Effect of signal peptide type on recombinant anti-HIV griffithsin protein accumulation in transgenic tobacco plants

Atend of 2010 year, about 34 million people living with HIV. With current therapy AIDS is still not curable. Griffithsin (GRFT) is a potent anti-HIV protein that binds to HIV and inhibits cell to cell transmission of virus. In this study, first GRFT gene sequence was optimized. Then pBIgR-KD and pBIgR-ZR vector containing GRFT gene plus N termination of Zera SP ZERA and endoplasmic reticulum retention signal peptide (SEKDEL) was constructed. To obtaining transformants, young leaf explants of Nicotiana tobacco cv.
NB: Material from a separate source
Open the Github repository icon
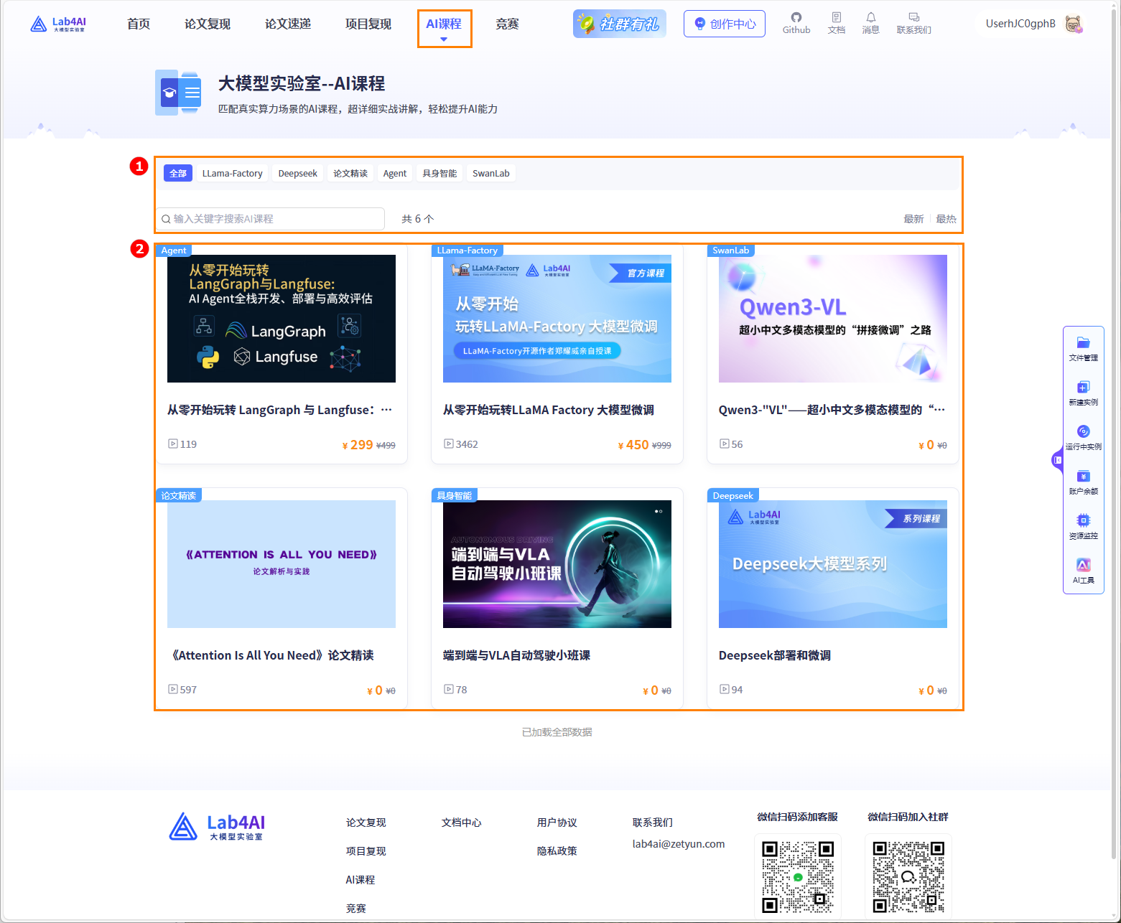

Samsun were transformed with agrobacterium LBA4404 strain containing pBIgR-KD and and pBIgR-ZR. Formed shoots on MS medium containing 1 mg/l BA and 0/1 mg/l NAA and 100 mg/l kanamycin were transferred to root inducing medium (½ MS hormone free) containing 50 mg/l Kn. PCR using GRFT and 35S primers and sothern blot analysis showed succefull integration of GRFT transgene in tobacco genome. RT-PCR and real time PCR showed expression of GRFT gene at transcriptome level with high differences of expression transgenic lines. A band with corresponding size (27 KD for dimer GRFT protein) was detected based on SDS-PAGE analysis. Western blot analysis with anti-GRFT antibody confirmed production of GRFT protein as monomer (13 KD) and dimer (27 KD). Based on ELISA data, targeting to protein bodies using Zera signal peptide resulted in higher amount of recombinant GRFT in comparison to ER targeting via KDEL signal peptide. Based on our results high level of recombinant protein expression is achievable by optimizing of gene codon, selection of suitable host plant and application of suitable promoter and signal peptides.